==== RECORDS TO USE

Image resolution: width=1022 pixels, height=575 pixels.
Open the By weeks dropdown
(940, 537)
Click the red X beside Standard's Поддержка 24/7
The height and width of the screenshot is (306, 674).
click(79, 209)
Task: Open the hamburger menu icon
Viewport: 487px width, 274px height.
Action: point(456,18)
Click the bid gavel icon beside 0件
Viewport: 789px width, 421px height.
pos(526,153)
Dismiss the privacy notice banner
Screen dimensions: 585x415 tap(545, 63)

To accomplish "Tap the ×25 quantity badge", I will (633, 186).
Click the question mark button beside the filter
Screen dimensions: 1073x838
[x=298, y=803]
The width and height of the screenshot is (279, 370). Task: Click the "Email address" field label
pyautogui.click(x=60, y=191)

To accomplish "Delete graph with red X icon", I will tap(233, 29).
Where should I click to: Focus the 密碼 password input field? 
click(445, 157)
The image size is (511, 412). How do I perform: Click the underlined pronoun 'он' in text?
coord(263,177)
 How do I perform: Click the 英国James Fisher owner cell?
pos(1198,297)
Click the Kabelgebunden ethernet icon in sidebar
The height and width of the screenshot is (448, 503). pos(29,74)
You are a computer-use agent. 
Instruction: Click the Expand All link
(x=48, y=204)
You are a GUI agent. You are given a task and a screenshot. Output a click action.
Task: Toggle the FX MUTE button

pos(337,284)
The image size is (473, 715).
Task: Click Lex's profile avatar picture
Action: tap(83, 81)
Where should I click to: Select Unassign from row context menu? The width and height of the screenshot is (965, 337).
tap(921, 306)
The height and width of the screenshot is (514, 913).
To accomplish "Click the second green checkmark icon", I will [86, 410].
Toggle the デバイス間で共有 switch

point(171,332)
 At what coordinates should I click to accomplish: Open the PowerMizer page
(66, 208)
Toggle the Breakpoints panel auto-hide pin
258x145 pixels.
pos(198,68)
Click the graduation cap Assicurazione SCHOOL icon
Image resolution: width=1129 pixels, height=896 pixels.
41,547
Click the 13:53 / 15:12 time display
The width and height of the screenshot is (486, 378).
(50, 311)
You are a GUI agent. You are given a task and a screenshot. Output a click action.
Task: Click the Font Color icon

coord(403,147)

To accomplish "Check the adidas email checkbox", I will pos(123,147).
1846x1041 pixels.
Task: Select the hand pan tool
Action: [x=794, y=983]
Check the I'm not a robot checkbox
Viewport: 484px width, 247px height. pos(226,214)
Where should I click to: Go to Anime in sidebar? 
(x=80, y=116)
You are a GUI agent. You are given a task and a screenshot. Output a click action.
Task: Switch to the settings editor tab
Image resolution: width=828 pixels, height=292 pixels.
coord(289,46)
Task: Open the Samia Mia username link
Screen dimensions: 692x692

========

-- DIRECTION --
Collect every line from the entries above that contains the word "icon".

-- REPLY --
Task: Open the hamburger menu icon
Click the bid gavel icon beside 0件
To accomplish "Delete graph with red X icon", I will tap(233, 29).
Click the Kabelgebunden ethernet icon in sidebar
To accomplish "Click the second green checkmark icon", I will [86, 410].
Click the graduation cap Assicurazione SCHOOL icon
Task: Click the Font Color icon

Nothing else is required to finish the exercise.